:: MATERIAL PROVIDED ::
========
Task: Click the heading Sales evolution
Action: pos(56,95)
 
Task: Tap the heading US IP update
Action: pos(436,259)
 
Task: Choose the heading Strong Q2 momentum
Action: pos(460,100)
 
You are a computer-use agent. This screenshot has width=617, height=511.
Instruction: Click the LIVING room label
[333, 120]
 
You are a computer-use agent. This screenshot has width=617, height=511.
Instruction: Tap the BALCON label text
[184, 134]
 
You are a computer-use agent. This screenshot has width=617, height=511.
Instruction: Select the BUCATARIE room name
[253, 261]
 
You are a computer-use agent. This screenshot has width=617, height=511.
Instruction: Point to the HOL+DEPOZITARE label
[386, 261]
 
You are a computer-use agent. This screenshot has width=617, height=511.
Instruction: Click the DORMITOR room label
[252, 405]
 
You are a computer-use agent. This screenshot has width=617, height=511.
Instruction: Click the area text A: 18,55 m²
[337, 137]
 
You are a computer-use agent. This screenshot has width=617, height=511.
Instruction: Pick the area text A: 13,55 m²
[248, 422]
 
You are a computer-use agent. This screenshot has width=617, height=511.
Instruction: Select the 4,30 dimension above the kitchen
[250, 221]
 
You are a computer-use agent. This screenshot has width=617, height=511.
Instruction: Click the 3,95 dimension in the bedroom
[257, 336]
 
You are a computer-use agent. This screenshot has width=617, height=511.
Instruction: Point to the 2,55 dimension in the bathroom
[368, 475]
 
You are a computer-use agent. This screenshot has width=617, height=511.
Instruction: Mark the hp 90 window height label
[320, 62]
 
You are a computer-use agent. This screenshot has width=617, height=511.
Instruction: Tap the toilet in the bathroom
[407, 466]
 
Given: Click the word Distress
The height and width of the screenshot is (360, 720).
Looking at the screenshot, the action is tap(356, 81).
========
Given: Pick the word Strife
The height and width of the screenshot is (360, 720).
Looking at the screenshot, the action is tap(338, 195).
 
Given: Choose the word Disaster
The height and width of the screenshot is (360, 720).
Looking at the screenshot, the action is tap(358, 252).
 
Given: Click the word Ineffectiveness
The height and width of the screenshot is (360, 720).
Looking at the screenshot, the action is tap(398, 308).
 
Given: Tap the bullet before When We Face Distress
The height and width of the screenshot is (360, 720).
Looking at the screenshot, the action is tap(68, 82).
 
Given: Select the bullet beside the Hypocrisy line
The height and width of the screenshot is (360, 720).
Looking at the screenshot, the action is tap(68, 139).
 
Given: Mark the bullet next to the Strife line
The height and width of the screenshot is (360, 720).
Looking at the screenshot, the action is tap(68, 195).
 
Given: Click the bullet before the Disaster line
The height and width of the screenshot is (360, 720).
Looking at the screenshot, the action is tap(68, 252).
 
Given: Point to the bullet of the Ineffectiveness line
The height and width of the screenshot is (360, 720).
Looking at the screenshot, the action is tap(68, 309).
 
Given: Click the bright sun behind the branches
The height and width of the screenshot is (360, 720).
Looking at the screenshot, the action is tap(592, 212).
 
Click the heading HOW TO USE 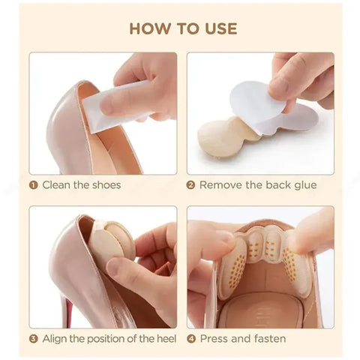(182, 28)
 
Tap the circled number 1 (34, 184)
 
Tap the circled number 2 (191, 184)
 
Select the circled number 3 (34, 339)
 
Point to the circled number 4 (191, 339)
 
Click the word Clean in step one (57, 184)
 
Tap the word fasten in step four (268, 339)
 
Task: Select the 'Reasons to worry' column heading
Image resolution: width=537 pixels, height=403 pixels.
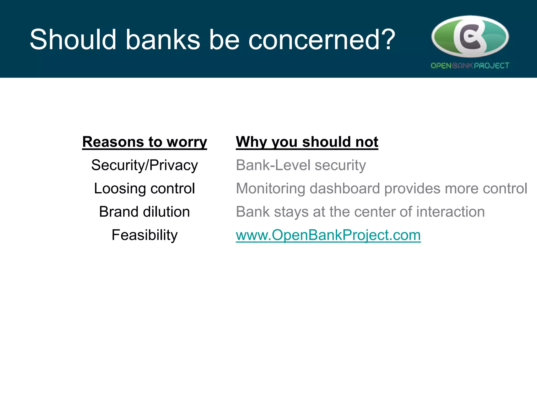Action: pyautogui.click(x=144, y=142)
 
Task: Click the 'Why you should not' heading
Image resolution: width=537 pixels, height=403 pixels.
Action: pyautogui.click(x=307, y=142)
========
:: EXERCISE ::
Starting at the line that has "Given: Pick the word Strife" and stopping after the line that has "Looking at the screenshot, the action is tap(68, 195).", rewrite these lines above in full, requests included, but multiply each tap coordinate by 1.5 and round to the nearest whole number, with halves rounded up.

:: EXERCISE RESPONSE ::
Given: Pick the word Strife
The height and width of the screenshot is (360, 720).
Looking at the screenshot, the action is tap(507, 293).
 
Given: Choose the word Disaster
The height and width of the screenshot is (360, 720).
Looking at the screenshot, the action is tap(537, 378).
 
Given: Click the word Ineffectiveness
The height and width of the screenshot is (360, 720).
Looking at the screenshot, the action is tap(597, 462).
 
Given: Tap the bullet before When We Face Distress
The height and width of the screenshot is (360, 720).
Looking at the screenshot, the action is tap(102, 123).
 
Given: Select the bullet beside the Hypocrisy line
The height and width of the screenshot is (360, 720).
Looking at the screenshot, the action is tap(102, 209).
 
Given: Mark the bullet next to the Strife line
The height and width of the screenshot is (360, 720).
Looking at the screenshot, the action is tap(102, 293).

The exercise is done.